Unfortunately, not all interventions succeed. Some teens commit suicide even in places such as psychiatric hospitals that are designed to provide intensive treatment and supervision. A person who is determined to commit suicide may find a way to do so despite the best efforts of the people who try to help.
Coping with suicide
When a teen does commit suicide, friends, family members, and other people who were close to the teen will likely suffer intense feelings of grief and guilt. Some survivors blame themselves for not recognizing the teen’s despair or for failing to help. Others may feel guilty because the teen’s suicide appeared to have been caused by a specific event, such as a humiliation or disappointment, in which the survivor played a part. However, doctors agree that most suicides cannot be linked to a single occurrence, but rather take place only after an individual loses his or her ability to cope with everyday problems.

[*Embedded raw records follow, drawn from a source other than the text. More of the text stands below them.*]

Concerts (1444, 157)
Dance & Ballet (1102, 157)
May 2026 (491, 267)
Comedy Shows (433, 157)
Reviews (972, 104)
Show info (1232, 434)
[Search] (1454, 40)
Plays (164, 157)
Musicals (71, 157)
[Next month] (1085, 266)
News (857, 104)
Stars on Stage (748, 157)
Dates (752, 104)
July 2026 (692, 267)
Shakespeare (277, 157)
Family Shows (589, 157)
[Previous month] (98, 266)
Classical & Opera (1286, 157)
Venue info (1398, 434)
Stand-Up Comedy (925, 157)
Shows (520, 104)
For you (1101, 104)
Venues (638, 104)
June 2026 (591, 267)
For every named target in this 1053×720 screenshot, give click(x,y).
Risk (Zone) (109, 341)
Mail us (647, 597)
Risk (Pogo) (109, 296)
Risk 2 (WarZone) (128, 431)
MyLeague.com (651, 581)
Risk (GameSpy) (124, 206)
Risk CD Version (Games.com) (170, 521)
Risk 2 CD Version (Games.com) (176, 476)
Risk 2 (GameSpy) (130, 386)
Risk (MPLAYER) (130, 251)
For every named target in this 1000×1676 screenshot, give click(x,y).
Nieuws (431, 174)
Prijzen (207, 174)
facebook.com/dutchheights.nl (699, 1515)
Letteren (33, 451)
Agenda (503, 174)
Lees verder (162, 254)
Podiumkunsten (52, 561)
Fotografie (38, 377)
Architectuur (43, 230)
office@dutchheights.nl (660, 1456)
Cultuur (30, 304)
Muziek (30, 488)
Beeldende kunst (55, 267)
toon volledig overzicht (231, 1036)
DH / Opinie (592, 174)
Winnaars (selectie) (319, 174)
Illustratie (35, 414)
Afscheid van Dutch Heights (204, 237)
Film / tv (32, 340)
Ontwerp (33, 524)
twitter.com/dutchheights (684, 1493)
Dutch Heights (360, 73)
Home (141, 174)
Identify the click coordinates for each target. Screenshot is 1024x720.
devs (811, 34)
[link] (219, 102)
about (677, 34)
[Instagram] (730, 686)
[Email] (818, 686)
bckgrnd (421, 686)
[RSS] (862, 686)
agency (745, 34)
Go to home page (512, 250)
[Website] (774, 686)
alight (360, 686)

Mental health experts agree that the best way to prevent suicide is to prevent the problems that lead to suicidal behavior. Parents and other adults can act as role models, teaching young children effective ways to solve life’s problems and cope with stress. Adults should become familiar with the stresses in their teen’s lives and be certain that parental and personal expectations are realistic. Adults should also know the warning signs of suicidal behavior, so that they can identify problems early, when treatment may be most effective.
Most importantly, doctors say, parents need to communicate openly with their teen-agers. Parents should encourage their teens to talk about the problems in their lives and listen attentively and empathetically when their children speak.